* DESCRIPTION OF THE TASK *
The records below are to be repeated in full, exactly as they are.

* PROVIDED RECORDS *
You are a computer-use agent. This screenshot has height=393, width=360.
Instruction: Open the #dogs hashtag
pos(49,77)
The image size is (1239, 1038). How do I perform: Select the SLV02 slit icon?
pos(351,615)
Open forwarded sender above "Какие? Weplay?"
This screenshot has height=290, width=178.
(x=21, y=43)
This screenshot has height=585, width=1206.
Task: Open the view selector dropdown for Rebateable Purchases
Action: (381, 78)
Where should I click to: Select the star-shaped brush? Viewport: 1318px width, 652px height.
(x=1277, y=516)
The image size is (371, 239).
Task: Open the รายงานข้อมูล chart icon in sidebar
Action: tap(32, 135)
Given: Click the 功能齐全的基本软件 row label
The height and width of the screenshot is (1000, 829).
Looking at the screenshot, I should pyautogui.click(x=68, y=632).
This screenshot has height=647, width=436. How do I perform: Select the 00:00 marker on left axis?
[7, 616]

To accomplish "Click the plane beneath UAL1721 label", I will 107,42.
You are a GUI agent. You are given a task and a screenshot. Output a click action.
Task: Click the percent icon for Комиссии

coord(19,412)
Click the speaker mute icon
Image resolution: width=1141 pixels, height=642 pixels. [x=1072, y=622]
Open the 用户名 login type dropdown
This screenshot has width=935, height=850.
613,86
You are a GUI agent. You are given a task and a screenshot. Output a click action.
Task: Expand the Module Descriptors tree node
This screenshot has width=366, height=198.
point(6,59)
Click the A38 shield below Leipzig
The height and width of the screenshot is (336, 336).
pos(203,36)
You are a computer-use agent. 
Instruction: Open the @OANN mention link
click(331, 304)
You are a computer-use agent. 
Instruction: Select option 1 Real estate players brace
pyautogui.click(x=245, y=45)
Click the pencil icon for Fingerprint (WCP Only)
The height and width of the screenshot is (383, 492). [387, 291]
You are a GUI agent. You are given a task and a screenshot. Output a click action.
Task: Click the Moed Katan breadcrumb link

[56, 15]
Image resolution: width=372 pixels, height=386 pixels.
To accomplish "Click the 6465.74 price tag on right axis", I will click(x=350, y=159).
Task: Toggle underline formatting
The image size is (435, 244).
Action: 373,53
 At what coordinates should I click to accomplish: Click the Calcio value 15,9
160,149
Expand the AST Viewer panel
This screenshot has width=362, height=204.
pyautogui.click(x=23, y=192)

* WRITTEN REPLY *
You are a computer-use agent. This screenshot has height=393, width=360.
Instruction: Open the #dogs hashtag
pos(49,77)
The image size is (1239, 1038). How do I perform: Select the SLV02 slit icon?
pos(351,615)
Open forwarded sender above "Какие? Weplay?"
This screenshot has height=290, width=178.
(x=21, y=43)
This screenshot has height=585, width=1206.
Task: Open the view selector dropdown for Rebateable Purchases
Action: (381, 78)
Where should I click to: Select the star-shaped brush? Viewport: 1318px width, 652px height.
(x=1277, y=516)
The image size is (371, 239).
Task: Open the รายงานข้อมูล chart icon in sidebar
Action: tap(32, 135)
Given: Click the 功能齐全的基本软件 row label
The height and width of the screenshot is (1000, 829).
Looking at the screenshot, I should pyautogui.click(x=68, y=632).
This screenshot has height=647, width=436. How do I perform: Select the 00:00 marker on left axis?
[7, 616]

To accomplish "Click the plane beneath UAL1721 label", I will 107,42.
You are a GUI agent. You are given a task and a screenshot. Output a click action.
Task: Click the percent icon for Комиссии

coord(19,412)
Click the speaker mute icon
Image resolution: width=1141 pixels, height=642 pixels. [x=1072, y=622]
Open the 用户名 login type dropdown
This screenshot has width=935, height=850.
613,86
You are a GUI agent. You are given a task and a screenshot. Output a click action.
Task: Expand the Module Descriptors tree node
This screenshot has width=366, height=198.
point(6,59)
Click the A38 shield below Leipzig
The height and width of the screenshot is (336, 336).
pos(203,36)
You are a computer-use agent. 
Instruction: Open the @OANN mention link
click(331, 304)
You are a computer-use agent. 
Instruction: Select option 1 Real estate players brace
pyautogui.click(x=245, y=45)
Click the pencil icon for Fingerprint (WCP Only)
The height and width of the screenshot is (383, 492). [387, 291]
You are a GUI agent. You are given a task and a screenshot. Output a click action.
Task: Click the Moed Katan breadcrumb link

[56, 15]
Image resolution: width=372 pixels, height=386 pixels.
To accomplish "Click the 6465.74 price tag on right axis", I will click(x=350, y=159).
Task: Toggle underline formatting
The image size is (435, 244).
Action: 373,53
 At what coordinates should I click to accomplish: Click the Calcio value 15,9
160,149
Expand the AST Viewer panel
This screenshot has width=362, height=204.
pyautogui.click(x=23, y=192)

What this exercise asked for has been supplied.